[Fragmento para leer]:
○ ○ ○ ○ ○ ○ ○

¿Dará el CEP un paso hacia el presente?

Patricio Navia

La Tercera Blog, Mayo 15, 2013

 

Las especulaciones sobre las razones que motivaron la repentina salida de Arturo Fontaine de la dirección del Centro de Estudios Públicos (CEP) no debieran desviar la atención del enorme desafío que constituye para esa prestigiosa institución el proceso de encontrar a un nuevo director.  Precisamente porque el CEP fue actor fundamental en la consolidación de un modelo de economía de libre mercado cada vez más meritocrático y transparente, la selección del nuevo director debiera responder a la realidad actual de Chile, no guiarse por la vieja forma elitista y opaca de hacer política y negocios—y de ejercer el poder en general—que las políticas públicas promovidas por el propio CEP han ayudado a dejar atrás.

 

Comprensiblemente, la atención periodística se ha centrado en dilucidar la causa que motivó la salida de Fointaine. Las especulaciones van desde la posición militantemente crítica de Fontaine al lucro de facto que existe en muchas instituciones privadas de educación superior hasta las objeciones que ha explicitado Fontaine al estilo de gobierno del Presidente Piñera—e incluso a algunas políticas públicas impulsadas por el gobierno. El amplio espacio que dio el CEP a respetados intelectuales que cuestionaron las cifras oficiales de la CASEN y a otras posturas que algunos conservadores interpretaron como demasiadas amigables con la izquierda pudieron también haber gatillado la petición de renuncia.  Afortunadamente, la creciente independencia y rigurosidad investigativa de la prensa chilena próximamente aclarará las dudas. 

 

Pero hay razones institucionales que también afectan la forma en que se produce el alejamiento del hombre que dirigió el CEP por 31 años.  Si bien Fontaine contribuyó a institucionalizar al think-tank más influyente del país, su propio liderazgo obstaculizó la institucionalización de la dirección del CEP.  El director del CEP no tenía un periodo de ejercicio pre-establecido. No había, al menos no se conocían públicamente, procedimientos de evaluación de gestión y cumplimiento de metas.  Nunca se transparentó cuáles eran las obligaciones y exigencias del director.  Por eso, entre otras cosas, la noticia sobre su alejamiento sorprende tanto. ¿Qué hizo Fontaine que llevó al directorio a pedir su alejamiento? ¿Sabía Fontaine que sus acciones motivarían la petición de renuncia?

○ ○ ○ ○ ○ ○ ○

[Fragmentos de un conjunto de datos]
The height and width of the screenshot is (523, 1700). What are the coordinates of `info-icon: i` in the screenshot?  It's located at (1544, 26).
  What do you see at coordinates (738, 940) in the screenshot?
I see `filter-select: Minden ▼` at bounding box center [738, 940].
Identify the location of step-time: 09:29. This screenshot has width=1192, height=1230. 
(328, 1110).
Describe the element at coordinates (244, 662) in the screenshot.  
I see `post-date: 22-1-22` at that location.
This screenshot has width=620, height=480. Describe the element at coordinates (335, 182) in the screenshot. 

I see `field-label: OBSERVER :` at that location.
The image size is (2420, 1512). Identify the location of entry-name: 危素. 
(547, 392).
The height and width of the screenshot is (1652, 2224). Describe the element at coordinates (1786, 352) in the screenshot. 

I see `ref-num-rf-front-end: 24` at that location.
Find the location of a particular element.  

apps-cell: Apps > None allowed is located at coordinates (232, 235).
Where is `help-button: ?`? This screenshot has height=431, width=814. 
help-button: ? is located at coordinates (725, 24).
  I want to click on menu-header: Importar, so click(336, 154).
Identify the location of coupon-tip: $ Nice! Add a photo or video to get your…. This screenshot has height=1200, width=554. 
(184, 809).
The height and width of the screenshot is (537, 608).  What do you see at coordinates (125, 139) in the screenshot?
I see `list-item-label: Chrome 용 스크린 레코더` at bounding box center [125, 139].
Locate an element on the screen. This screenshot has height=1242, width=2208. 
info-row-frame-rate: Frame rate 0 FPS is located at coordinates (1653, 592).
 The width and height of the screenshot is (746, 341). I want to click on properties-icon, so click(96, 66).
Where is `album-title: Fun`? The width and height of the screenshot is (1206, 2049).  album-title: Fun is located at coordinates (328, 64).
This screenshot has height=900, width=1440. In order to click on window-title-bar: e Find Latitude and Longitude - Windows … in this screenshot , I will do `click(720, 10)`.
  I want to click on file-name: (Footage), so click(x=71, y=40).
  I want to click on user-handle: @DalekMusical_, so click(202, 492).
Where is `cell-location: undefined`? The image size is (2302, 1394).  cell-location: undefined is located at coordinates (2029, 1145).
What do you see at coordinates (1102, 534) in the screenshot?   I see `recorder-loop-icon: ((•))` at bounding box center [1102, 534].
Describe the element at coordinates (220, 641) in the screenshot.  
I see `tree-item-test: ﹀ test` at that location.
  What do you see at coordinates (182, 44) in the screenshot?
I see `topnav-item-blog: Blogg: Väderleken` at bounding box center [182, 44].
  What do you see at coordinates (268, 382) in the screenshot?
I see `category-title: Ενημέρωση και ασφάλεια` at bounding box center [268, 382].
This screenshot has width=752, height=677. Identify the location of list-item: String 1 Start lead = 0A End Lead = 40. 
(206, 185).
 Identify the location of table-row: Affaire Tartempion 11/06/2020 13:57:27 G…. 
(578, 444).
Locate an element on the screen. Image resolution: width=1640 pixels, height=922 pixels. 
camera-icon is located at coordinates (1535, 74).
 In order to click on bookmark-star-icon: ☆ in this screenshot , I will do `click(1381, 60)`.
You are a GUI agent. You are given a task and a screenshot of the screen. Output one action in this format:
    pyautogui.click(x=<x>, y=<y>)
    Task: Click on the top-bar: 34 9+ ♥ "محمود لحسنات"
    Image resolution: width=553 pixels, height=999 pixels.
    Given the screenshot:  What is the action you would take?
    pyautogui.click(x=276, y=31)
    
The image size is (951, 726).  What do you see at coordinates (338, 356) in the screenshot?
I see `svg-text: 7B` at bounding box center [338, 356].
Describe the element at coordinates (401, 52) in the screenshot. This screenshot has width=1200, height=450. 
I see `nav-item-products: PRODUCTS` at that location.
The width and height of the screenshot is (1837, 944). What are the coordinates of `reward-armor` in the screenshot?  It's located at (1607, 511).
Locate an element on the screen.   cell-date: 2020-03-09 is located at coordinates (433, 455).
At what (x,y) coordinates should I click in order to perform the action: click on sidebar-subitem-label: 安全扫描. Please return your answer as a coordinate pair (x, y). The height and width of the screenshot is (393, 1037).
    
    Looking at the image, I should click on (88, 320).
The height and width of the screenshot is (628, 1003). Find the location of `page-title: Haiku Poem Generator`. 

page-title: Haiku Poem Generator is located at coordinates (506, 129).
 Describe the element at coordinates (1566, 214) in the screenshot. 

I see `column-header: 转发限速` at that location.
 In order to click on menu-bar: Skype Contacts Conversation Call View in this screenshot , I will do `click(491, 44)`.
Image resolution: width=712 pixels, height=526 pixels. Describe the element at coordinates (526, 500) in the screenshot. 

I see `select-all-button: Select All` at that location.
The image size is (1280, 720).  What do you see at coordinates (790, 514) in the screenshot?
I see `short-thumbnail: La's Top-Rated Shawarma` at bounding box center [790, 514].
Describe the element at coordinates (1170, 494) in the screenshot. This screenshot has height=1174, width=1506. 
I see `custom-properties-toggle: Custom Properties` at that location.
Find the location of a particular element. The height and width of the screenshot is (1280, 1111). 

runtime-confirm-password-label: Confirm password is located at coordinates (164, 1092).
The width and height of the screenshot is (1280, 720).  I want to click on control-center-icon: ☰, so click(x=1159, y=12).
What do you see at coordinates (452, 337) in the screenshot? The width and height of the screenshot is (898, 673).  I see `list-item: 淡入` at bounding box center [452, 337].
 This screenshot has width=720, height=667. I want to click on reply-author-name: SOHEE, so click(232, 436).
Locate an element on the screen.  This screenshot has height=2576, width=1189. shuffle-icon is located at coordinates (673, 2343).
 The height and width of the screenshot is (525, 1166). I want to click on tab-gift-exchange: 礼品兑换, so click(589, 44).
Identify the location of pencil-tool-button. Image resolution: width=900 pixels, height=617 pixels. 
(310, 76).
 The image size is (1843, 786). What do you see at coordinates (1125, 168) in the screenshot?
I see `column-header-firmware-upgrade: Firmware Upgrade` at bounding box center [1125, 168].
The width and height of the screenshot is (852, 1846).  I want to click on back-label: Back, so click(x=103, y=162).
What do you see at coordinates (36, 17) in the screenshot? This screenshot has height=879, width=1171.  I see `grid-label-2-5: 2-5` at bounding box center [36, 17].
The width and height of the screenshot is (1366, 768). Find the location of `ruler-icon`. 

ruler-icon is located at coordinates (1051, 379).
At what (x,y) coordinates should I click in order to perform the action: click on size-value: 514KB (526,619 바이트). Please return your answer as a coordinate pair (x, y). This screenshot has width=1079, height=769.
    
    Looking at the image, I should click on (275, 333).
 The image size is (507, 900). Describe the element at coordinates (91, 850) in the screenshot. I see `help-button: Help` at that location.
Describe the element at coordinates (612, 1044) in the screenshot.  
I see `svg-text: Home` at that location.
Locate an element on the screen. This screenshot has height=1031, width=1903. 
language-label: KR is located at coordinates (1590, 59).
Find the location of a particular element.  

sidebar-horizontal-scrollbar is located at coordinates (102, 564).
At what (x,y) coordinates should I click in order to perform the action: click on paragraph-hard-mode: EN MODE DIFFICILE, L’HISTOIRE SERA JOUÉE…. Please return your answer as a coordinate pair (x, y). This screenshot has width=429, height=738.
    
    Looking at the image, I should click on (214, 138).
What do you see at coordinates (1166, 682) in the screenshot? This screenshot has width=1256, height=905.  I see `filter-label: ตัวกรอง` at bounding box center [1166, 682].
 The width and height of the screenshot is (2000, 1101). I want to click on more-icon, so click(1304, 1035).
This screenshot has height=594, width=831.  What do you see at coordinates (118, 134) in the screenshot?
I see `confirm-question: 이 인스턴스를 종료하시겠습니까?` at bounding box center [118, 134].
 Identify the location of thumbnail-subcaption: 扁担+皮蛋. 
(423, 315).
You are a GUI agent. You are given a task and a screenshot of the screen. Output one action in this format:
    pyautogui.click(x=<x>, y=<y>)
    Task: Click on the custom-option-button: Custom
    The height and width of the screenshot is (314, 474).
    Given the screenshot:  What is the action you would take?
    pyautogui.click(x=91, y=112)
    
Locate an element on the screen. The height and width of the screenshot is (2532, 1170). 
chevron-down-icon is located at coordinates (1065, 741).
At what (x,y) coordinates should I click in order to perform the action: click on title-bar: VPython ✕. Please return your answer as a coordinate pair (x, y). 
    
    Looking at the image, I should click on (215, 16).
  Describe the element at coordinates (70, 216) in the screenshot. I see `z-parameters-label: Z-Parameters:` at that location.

○ ○ ○ ○ ○ ○ ○

[Tareas por realizar]:
#1 Repite tal cual el pasaje del artículo sobre el CEP que va desde "Comprensiblemente, la atención" hasta "aclarará las dudas.".
#2 Según el artículo sobre el CEP, ¿durante cuántos años dirigió Arturo Fontaine esa institución?
#3 Sigue escribiendo el artículo sobre el CEP a partir de su última oración.

[Lista de respuestas]:
#1
Comprensiblemente, la atención periodística se ha centrado en dilucidar la causa que motivó la salida de Fointaine. Las especulaciones van desde la posición militantemente crítica de Fontaine al lucro de facto que existe en muchas instituciones privadas de educación superior hasta las objeciones que ha explicitado Fontaine al estilo de gobierno del Presidente Piñera—e incluso a algunas políticas públicas impulsadas por el gobierno. El amplio espacio que dio el CEP a respetados intelectuales que cuestionaron las cifras oficiales de la CASEN y a otras posturas que algunos conservadores interpretaron como demasiadas amigables con la izquierda pudieron también haber gatillado la petición de renuncia.  Afortunadamente, la creciente independencia y rigurosidad investigativa de la prensa chilena próximamente aclarará las dudas.

#2 La dirigió durante 31 años.

#3
 

La salida de Fontaine brinda al directorio del CEP una inmejorable oportunidad para institucionalizar y formalizar el procedimiento de selección del nuevo director y transparentar sus atributos y obligaciones.  De partida, sería una excelente oportunidad para que el CEP hiciera un concurso público para encontrar al nuevo director—como los que el propio CEP promovió en su propuesta de Alta Dirección Pública en el Estado.  Es conveniente que el CEP se sume a las demandas por más meritocracia y más transparencia que existen en Chile y abandone la práctica de reclutamiento de investigadores en procesos opacos, cerrados y restringidos a los reducidos grupos de conocidos de la elite y con los contactos correctos.  Aquello que fue un buen paso para el Estado de Chile también sería una reforma saludable en los think-tanks que buscan influir en las políticas públicas que se diseñan e implementan en el país.  Establecer una descripción de tareas—con derechos y obligaciones, poderes y responsabilidades—y un periodo de duración del cargo (especificándose si puede ser renovable) ayudará al CEP a sentar precedente y establecer una norma de buenas prácticas que influirá sobre otros think-tanks que aspiran a tener la influencia y reputación del CEP.

 

Hace 30 años, la creación del CEP buscaba promover los principios de una economía abierta y competitiva en Chile, disputándole a la dictadura el monopolio que entonces tenía en la promoción de una economía de mercado.  Tres décadas después, el modelo social de mercado está profundamente enraizado en Chile—pese a que algunos hace varias décadas vienen profetizando su inminente fin. El CEP debe estar orgulloso de ser un activo colaborador en la construcción permanente de una economía social de mercado abierta, con marcos regulatorios rigurosos y adecuados, con vigorosa defensa de los derechos de los consumidores, con reglas que promuevan la competencia y emparejen la cancha y con procedimientos transparentes, conocidos y competitivos.  Pero para ayudar a solidificar aún más ese modelo, el CEP debe demostrar que practica lo que predica.  El proceso a través del cual se nombre al nuevo director del Centro de Estudios Públicos debiera ser abierto, transparente, competitivo y ajeno a las viejas prácticas del amiguismo, del pituto y de los clubes de Cachagua.  Lo que es bueno para Chile también es bueno para el CEP.